Data as Code: Exploring Data and Database Portability

By Sean Scott

Elevator Pitch

Data as Code eliminates the bottlenecks of legacy environments by democratizing the data stack! Organizations don’t have to compromise data quality against speed and convenience when developers are can work independently and responsibilities shift away from dedicated database teams!

Description

Databases are traditionally roadblocks to application development. Data refreshes are time-consuming and require downtime and coordination across teams. Legacy environments must balance the risk of stale data against the time, effort, and inconvenience of reverting databases to baselines. Even modern agile shops struggle with this task, engineering complex processes or investing in complex solutions for data management. The primary obstacle? The way traditional databases merge software, configuration, and data, creating a bottleneck around niche skills unique to database administrators.

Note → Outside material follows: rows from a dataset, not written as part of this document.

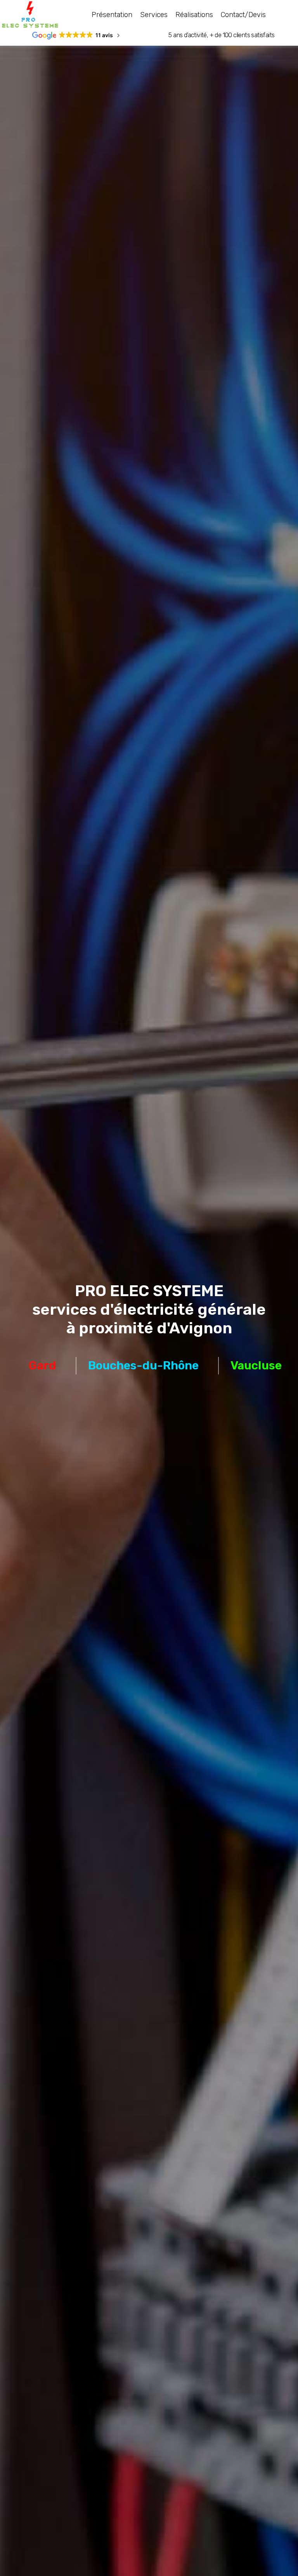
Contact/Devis (243, 14)
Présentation (112, 14)
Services (154, 14)
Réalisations (194, 14)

Organizations eliminate that dependency by shifting to a container model and delivering Data as Code. Containers separate database software from its data. Decoupling data eliminates the need for specialized skills, making it another artifact in the development lifecycle. Individuals and teams can create and refresh data on-demand, version it alongside application code, and distribute it as code or objects. Data as Code reduces uncertainty introduced by data drift and allows organizations to experience greater development velocity, consistent and reliable testing, and improved application quality!

Notes

Data as Code is a natural evolution of the shift to “as code” seen over the past decade. Code and infrastructure are already part of the CI/CD pipeline. Data and databases are the last holdouts still clinging to legacy paradigms. Leveraging the same container technology now ubiquitous for application development decouples data and configuration from database software and eliminates reliance on the limited and specialized skillsets owned by database administrators. With Data as Code, data becomes an asset living alongside application code and—like code—is managed, versioned, and distributed through identical channels.

Just as Infrastructure as Code delivers repeatable and portable deployments for application environments and improves the overall quality and pace of the development lifecycle, Data as Code delivers similar benefits and eliminates the bottlenecks inherent in legacy methods. It democratizes the data stack, empowering developers to work independently and shifting responsibilities away from dedicated database administrators. Untethering data from database teams means organizations no longer have to compromise data quality against speed and convenience.

After introducing Data as Code, I demonstrate how developers and database teams can adopt it to reimagine how data is managed and presented to test, development, and QA workflows.